Block out time for them the same way you set aside time for appointments. Incorporate practices like the “One Touch Rule” to save time.3 This rule requires you to take care of items right away so that you only handle them one time. For example, instead of throwing junk mail into a pile on your desk, throw it in the trash right away.
Do the things that require the most effort first.
Knock out your most challenging work early in the day. These might be things that require the greatest amount of creativity, or they could be the chores that you hate doing the most. You are less likely to experience decision fatigue4 early in the day, and your levels of self-control will be higher.5 You don’t want to spend all day dreading a task and then be too exhausted to complete it.
Complete tasks in batches.
When you tackle similar and related tasks in the same block of time, you will be able to complete them more quickly. Have a portion of your day set up specifically for making phone calls or completing orders. Designate times to check your email, and silence unnecessary notifications. Multitasking is rarely as effective as sustained focus on a single task.6
Turn completing chores into a game and reward yourself.

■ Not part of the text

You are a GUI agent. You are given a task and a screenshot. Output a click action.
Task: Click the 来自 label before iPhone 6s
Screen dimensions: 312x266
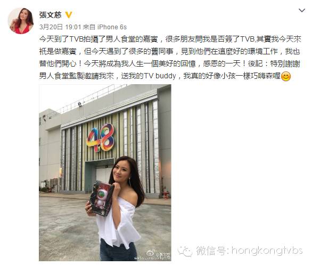pyautogui.click(x=89, y=27)
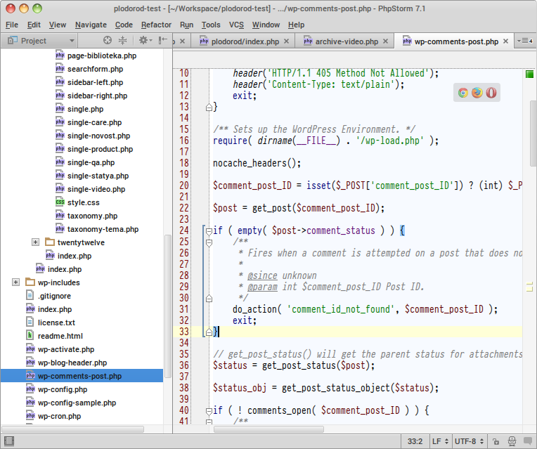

Think about things that make you happy and try to connect your chores to them. If it’s a vacation that you crave, agree to put a few dollars in the travel fund for each day that you clear all the items out of your incoming and outgoing files. You not only get the benefit of thinking about that vacation, but you also turn completing your chores into a game.7
Ask for help when necessary.
Depending on your position, you may be able to get some additional help with those chores. It is often less expensive to enlist an experienced helper than it is to waste valuable time trying to teach yourself how to do everything well.8 Even if you don’t have the power to hire an assistant, you can still have an honest discussion with your manager or coworkers if your workload is untenable.
If you want to make your chores more manageable, keep up with them.
Edward Young once said,
“Procrastination is the thief of time.”
Putting off chores today only compounds the amount of time you’ll need to spend on them later. When you approach menial tasks with a positive attitude and complete your chores efficiently, you’ll have more time to enjoy the things you love.